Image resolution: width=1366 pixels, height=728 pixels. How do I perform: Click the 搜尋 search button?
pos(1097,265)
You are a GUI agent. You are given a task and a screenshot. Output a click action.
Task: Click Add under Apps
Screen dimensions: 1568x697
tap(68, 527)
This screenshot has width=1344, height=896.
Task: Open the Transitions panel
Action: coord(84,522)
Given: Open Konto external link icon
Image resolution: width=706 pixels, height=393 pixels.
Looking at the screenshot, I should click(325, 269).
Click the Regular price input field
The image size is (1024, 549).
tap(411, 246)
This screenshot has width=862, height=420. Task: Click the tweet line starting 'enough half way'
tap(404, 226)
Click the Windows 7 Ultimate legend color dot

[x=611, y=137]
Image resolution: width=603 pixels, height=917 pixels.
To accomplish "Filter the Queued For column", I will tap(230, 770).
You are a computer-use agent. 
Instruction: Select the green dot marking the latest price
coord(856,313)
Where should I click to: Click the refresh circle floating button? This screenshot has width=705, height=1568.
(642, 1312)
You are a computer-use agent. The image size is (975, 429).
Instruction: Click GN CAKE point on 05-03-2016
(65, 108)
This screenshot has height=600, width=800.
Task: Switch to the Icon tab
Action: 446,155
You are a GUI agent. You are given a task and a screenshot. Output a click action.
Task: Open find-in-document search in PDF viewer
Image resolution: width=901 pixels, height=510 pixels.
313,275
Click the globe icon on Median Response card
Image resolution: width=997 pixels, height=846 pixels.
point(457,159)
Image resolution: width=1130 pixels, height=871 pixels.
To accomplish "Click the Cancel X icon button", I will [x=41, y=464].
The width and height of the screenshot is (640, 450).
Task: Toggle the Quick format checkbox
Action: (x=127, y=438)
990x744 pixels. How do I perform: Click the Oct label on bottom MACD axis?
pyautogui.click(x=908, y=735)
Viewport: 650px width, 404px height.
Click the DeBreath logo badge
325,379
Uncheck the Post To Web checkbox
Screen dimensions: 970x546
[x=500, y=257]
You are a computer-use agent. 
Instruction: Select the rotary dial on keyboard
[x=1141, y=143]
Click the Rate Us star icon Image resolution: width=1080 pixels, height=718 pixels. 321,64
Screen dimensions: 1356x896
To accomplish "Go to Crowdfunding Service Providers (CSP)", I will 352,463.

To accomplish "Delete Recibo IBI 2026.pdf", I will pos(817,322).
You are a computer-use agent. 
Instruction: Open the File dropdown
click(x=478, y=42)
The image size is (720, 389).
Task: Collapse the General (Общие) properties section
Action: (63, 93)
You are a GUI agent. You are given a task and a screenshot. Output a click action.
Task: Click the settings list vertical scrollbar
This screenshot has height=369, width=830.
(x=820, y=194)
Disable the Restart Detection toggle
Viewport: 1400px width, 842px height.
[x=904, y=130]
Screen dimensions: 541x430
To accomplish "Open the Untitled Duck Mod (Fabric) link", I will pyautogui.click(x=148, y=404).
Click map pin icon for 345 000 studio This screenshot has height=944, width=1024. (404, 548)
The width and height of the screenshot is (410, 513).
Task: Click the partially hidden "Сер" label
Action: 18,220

━━━

GOAL - Rewrite all of the entries above, swapping "computer-use agent" for "desktop assistant" wherever it occurs and leaving everything else the same.

ANSWER TO THIS PROBLEM -
Image resolution: width=1366 pixels, height=728 pixels. How do I perform: Click the 搜尋 search button?
pos(1097,265)
You are a GUI agent. You are given a task and a screenshot. Output a click action.
Task: Click Add under Apps
Screen dimensions: 1568x697
tap(68, 527)
This screenshot has width=1344, height=896.
Task: Open the Transitions panel
Action: coord(84,522)
Given: Open Konto external link icon
Image resolution: width=706 pixels, height=393 pixels.
Looking at the screenshot, I should click(325, 269).
Click the Regular price input field
The image size is (1024, 549).
tap(411, 246)
This screenshot has width=862, height=420. Task: Click the tweet line starting 'enough half way'
tap(404, 226)
Click the Windows 7 Ultimate legend color dot

[x=611, y=137]
Image resolution: width=603 pixels, height=917 pixels.
To accomplish "Filter the Queued For column", I will tap(230, 770).
You are a desktop assistant. 
Instruction: Select the green dot marking the latest price
coord(856,313)
Where should I click to: Click the refresh circle floating button? This screenshot has width=705, height=1568.
(642, 1312)
You are a desktop assistant. The image size is (975, 429).
Instruction: Click GN CAKE point on 05-03-2016
(65, 108)
This screenshot has height=600, width=800.
Task: Switch to the Icon tab
Action: 446,155
You are a GUI agent. You are given a task and a screenshot. Output a click action.
Task: Open find-in-document search in PDF viewer
Image resolution: width=901 pixels, height=510 pixels.
313,275
Click the globe icon on Median Response card
Image resolution: width=997 pixels, height=846 pixels.
point(457,159)
Image resolution: width=1130 pixels, height=871 pixels.
To accomplish "Click the Cancel X icon button", I will [x=41, y=464].
The width and height of the screenshot is (640, 450).
Task: Toggle the Quick format checkbox
Action: (x=127, y=438)
990x744 pixels. How do I perform: Click the Oct label on bottom MACD axis?
pyautogui.click(x=908, y=735)
Viewport: 650px width, 404px height.
Click the DeBreath logo badge
325,379
Uncheck the Post To Web checkbox
Screen dimensions: 970x546
[x=500, y=257]
You are a desktop assistant. 
Instruction: Select the rotary dial on keyboard
[x=1141, y=143]
Click the Rate Us star icon Image resolution: width=1080 pixels, height=718 pixels. 321,64
Screen dimensions: 1356x896
To accomplish "Go to Crowdfunding Service Providers (CSP)", I will 352,463.

To accomplish "Delete Recibo IBI 2026.pdf", I will pos(817,322).
You are a desktop assistant. 
Instruction: Open the File dropdown
click(x=478, y=42)
The image size is (720, 389).
Task: Collapse the General (Общие) properties section
Action: (63, 93)
You are a GUI agent. You are given a task and a screenshot. Output a click action.
Task: Click the settings list vertical scrollbar
This screenshot has height=369, width=830.
(x=820, y=194)
Disable the Restart Detection toggle
Viewport: 1400px width, 842px height.
[x=904, y=130]
Screen dimensions: 541x430
To accomplish "Open the Untitled Duck Mod (Fabric) link", I will pyautogui.click(x=148, y=404).
Click map pin icon for 345 000 studio This screenshot has height=944, width=1024. (404, 548)
The width and height of the screenshot is (410, 513).
Task: Click the partially hidden "Сер" label
Action: 18,220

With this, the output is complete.